Mechanisms underlying variations in excitation–contraction coupling across the mouse left ventricular free wall

Ca²⁺ release during excitation–contraction (EC) coupling varies across the left ventricular free wall. Here, we investigated the mechanisms underlying EC coupling differences between mouse left ventricular epicardial (Epi) and endocardial (Endo) myocytes. We found that diastolic and systolic Ca²⁺]_i was higher in paced Endo than in Epi myocytes. Our data indicated that differences in action potential (AP) waveform between Epi and Endo cells only partially accounted for differences in Ca²⁺]_i. Rather, we found that the amplitude of the Ca²⁺]_i transient, but not its trigger – the Ca²⁺ current – was larger in Endo than in Epi cells.
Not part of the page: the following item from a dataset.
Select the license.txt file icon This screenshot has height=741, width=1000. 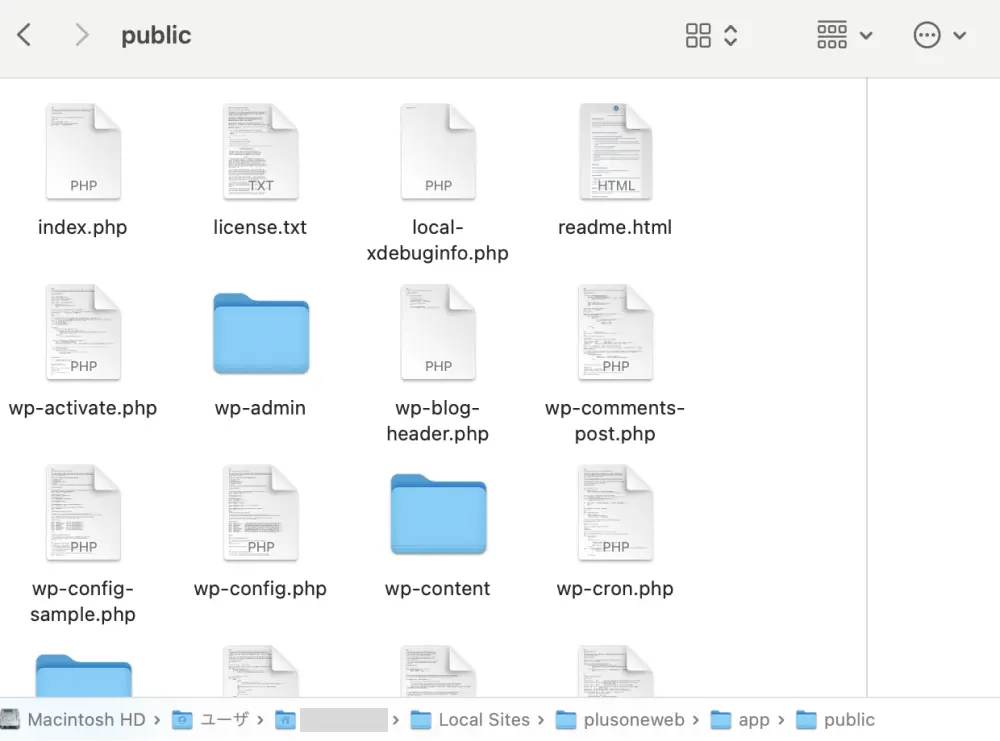click(260, 152)
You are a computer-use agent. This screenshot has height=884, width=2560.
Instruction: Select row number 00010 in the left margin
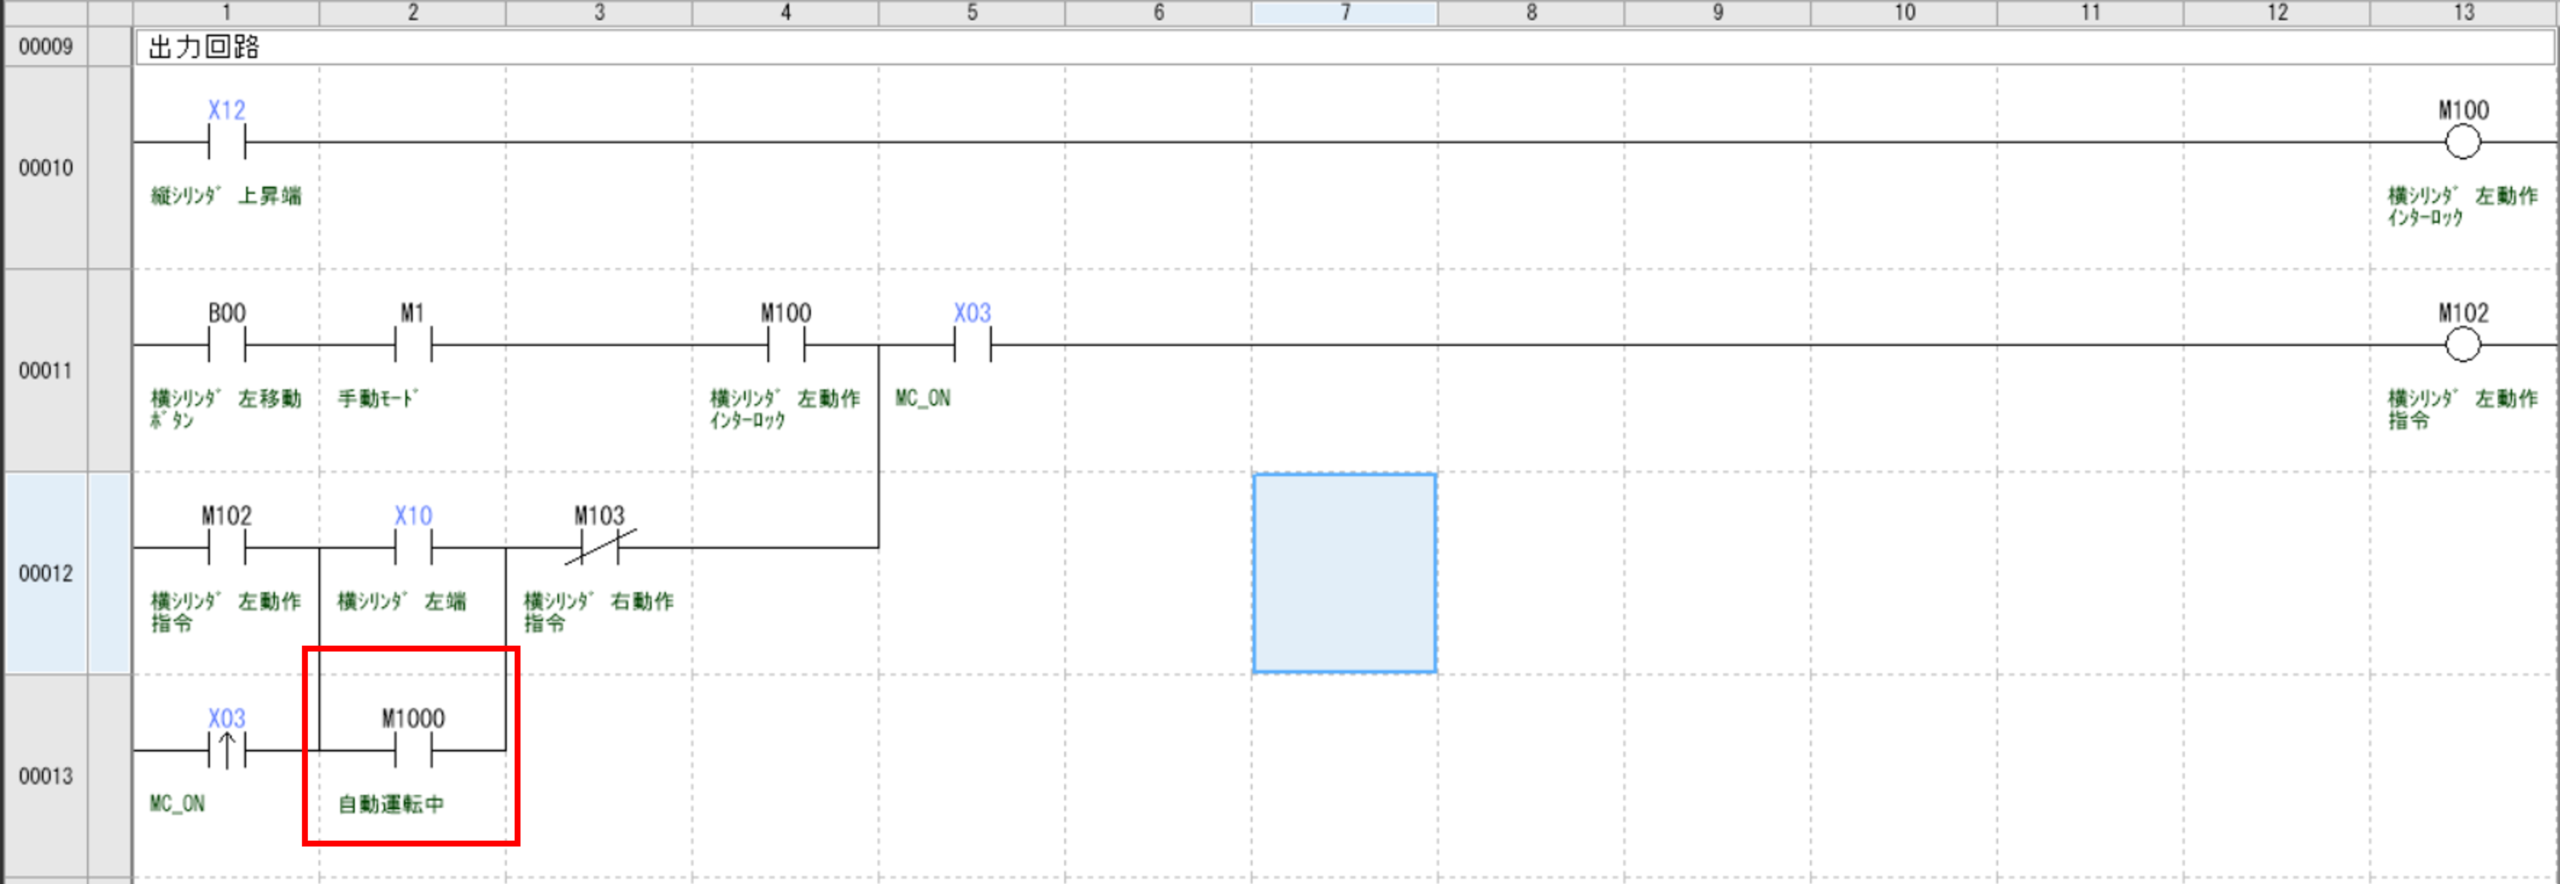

We also found that spontaneous Ca²⁺ spark activity was about 2.8-fold higher in Endo than in Epi cells. Interestingly, ryanodine receptor type 2 (RyR2) protein expression was nearly 2-fold higher in Endo than in Epi myocytes. Finally, we observed less Na⁺–Ca²⁺ exchanger function in Endo than in Epi cells, which was associated with decreased Ca²⁺ efflux during the AP; this contributed to higher diastolic Ca²⁺]_i and SR Ca²⁺ in Endo than in Epi cells during pacing. We propose that transmural differences in AP waveform, SR Ca²⁺ release, and Na⁺–Ca²⁺ exchanger function underlie differences in Ca²⁺]_i and EC coupling across the left ventricular free wall.